Heureusement Joseph Kabila a repris le flambeau quand Mzee est tombé sur le champ de bataille. Immédiatement Joseph Kabila a reconnu les enjeux de la nouvelle situation après la mort de Mzee. Il a formulé l’objectif stratégique pour la période actuelle: mettre fin à la guerre d’agression en gardant l’unité de la nation congolaise et en défendant la souveraineté et l’intégrité territoriale de la RDC. La tactique était adaptée aux nouveaux rapports de forces qui étaient extrêmement désavantageux pour les nationalistes. Et l’on ne peut que constater que cette tactique a fonctionné et fonctionne toujours: aujourd’hui le Congo est toujours uni et toutes les tentatives de sécession et de relancer la guerre ont échoués jusqu’à maintenant. La raison fondamentale en est que la politique de Joseph Kabila est basée sur une confiance totale au peuple congolais et effectivement au moment décisive ce peuple se transforme en acteur et ne laisse aucun doute sur son désir de rester uni et de défendre l’intégrité du territoire national.

On peut se poser ici aussi des questions sur les erreurs tactiques et secondaires que Joseph Kabila aurait commises et qu’il commettrait actuellement. Est-ce qu’il ne vas pas trop loin dans les concession et la collaboration avec les multinationales, est-ce que son parti politique est vraiment uni politiquement et idéologiquement sur sa ligne kabiliste, etc… ? Mais en se posant ces questions, il ne faut jamais changer l’essentiel pour le secondaire et tomber dans le piège dans lequel certains hommes qui se disaient de gauche (tel que Kalala et d’autres Wamba dia Wamba) ont commis en août 1998 : en décrétant Mzee comme un dictateur et un deuxième Mobutu, ils se sont retrouvé dans le camp des vrais compradores et génocidaires. Que cela soit une leçon que la gauche n’oubliera plus jamais.

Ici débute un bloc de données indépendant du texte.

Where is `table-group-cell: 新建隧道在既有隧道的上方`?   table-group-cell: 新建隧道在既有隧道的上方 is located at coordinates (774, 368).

La deuxième leçon de cette expérience consiste à prendre l’attitude qui correspond aux conditions de la lutte que nous menons, pour que nous puissions la gagner. Il faut être humble et modeste, proche du peuple et en même temps animé par l’idée que la justice et la raison du point de vue du progrès est du côté du peuple. Le problème qui se pose c’est celui de rester non seulement debout mais aussi d’avancer dans un monde ou les multinationales ne laissent aucune marge de manoeuvre aux peuples et aux progressistes pour avancer vers un nouveau monde ou le bien être des gens demeure le point de départ et non pas le profit.

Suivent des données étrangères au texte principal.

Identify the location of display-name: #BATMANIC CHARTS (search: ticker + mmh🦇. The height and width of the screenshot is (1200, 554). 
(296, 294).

C’est une question très difficile et les réponses sont complexes. Oser se mouiller, n’ayant pas peur des fautes qui sont inévitables : tant qu’on reste assez humble pour les reconnaître et les corriger, il n’y a pas de problèmes. Avec la décision de gagner en gardant la tête froide et en restant du côté du peuple nous suivons un chemin extrêmement difficile mais c’est le chemin qu’ont suivi Lumumba, Mulele et Kabila, c’est le chemin que nous sommes décidés de suivre jusqu’au bout.